Eyewear is very glad to welcome rising literary star Joe Dunthorne (pictured) to these pages, especially as the holiday season approaches, for now is a good time to be festive and celebrate this exciting writer's work.


Dunthorne, who graduated from the Creative Writing MA at the University of East Anglia the same year as me, is both a fine prose writer and poet. At UEA he did the Prose strand and was awarded the Curtis Brown prize. In 2005, Dunthorne traveled to Bangladesh with the British Council as part of an exchange project with young Bangladeshi writers.

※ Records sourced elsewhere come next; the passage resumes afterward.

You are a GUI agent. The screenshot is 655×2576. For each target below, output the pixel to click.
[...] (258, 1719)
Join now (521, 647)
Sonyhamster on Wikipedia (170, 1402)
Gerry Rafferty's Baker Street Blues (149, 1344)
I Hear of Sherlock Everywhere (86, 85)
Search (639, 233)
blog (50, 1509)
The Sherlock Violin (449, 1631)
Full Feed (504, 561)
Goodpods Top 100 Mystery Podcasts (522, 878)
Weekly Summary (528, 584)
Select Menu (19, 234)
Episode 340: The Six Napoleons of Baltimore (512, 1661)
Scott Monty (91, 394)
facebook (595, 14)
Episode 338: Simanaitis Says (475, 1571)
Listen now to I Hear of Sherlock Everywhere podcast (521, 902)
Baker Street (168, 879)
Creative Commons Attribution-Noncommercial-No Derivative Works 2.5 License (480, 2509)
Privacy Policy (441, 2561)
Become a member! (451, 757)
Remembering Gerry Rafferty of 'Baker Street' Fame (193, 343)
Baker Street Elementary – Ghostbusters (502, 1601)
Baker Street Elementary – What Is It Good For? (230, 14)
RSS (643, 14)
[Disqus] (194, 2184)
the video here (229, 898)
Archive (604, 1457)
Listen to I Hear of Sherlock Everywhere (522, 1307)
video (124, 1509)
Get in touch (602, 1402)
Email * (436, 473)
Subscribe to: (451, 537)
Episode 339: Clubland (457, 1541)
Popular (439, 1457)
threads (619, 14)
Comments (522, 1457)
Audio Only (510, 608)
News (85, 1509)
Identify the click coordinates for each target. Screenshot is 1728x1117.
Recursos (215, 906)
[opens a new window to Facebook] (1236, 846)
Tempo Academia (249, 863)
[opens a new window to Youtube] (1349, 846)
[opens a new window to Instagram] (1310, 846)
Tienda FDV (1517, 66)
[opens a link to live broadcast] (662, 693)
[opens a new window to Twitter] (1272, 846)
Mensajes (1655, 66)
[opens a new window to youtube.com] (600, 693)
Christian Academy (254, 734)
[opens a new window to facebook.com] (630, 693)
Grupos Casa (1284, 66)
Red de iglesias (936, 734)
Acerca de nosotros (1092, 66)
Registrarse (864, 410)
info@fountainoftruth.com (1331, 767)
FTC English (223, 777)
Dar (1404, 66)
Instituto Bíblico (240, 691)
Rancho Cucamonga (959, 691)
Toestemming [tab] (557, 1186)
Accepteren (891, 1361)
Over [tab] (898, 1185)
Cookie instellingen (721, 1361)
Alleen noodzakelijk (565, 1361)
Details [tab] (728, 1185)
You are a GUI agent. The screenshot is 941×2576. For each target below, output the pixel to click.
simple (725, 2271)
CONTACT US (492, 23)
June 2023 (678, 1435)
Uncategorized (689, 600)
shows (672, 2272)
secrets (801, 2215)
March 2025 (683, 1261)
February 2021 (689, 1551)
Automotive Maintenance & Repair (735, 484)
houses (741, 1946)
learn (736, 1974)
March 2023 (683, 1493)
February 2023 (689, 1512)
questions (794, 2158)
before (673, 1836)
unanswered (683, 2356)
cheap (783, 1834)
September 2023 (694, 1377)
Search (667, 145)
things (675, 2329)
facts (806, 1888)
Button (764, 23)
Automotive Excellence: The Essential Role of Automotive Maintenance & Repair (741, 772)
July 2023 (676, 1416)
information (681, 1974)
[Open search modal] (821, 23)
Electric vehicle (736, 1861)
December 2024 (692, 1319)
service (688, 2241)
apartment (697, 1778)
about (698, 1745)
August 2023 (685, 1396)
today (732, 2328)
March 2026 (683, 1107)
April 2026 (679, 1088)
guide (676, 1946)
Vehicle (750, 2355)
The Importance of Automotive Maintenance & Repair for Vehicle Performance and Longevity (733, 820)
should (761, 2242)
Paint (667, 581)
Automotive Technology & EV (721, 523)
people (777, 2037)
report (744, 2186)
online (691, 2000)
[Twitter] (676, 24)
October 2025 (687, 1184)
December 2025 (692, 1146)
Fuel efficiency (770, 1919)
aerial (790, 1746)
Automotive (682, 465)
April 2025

His poetry has been published in magazines and featured on Channel 4 in the UK. His novel, Submarine, is forthcoming from Hamish Hamilton in early 2008.



Eating Out

There are dumpsters simply brimming
with left overs and send backs,
black sacks full of nummy slop:
coconut pannacotta
truffle honey mozzarella
California bouillabaisse
and even if you mush
the food together
I’ll bet it still tastes pretty good
but then, you see,
there are these down-by-luck
table-salt of the earth types:
smelling like asparagus piss,
no money, no grub,
little half-healed cuts on their nose bridges,
and anyhow
you’d think they might be allowed
to lick a strand of marinated pig fat
from the inside of a bin bag
but no, because the nosh,
even when it’s been tossed out,
still represents the chef
– it’s still product –
and they say a restaurant’s reputation
is only equal to its clientele
and, on occasion, these homeless chaps
shout abuse through letter boxes
so the really good restaurants
have a cage,
a big steel cage in the alley out the back,
to protect the scraps
from these poor sods
with their bellies cramping
and their sunburnt eyelids
and so, I mean,
it makes you feel terribly helpless really,
forty slightly overdone scallops
going to rot in a cage, imagine.


poem by Joe Dunthorne

Comments

Janet Vickers said…
Thanks for printing the poem Eating Out. It's knife sharp underneath the delicate tones - brilliant! I appreciate the poets who can illustrate social conditions alongside the vanities.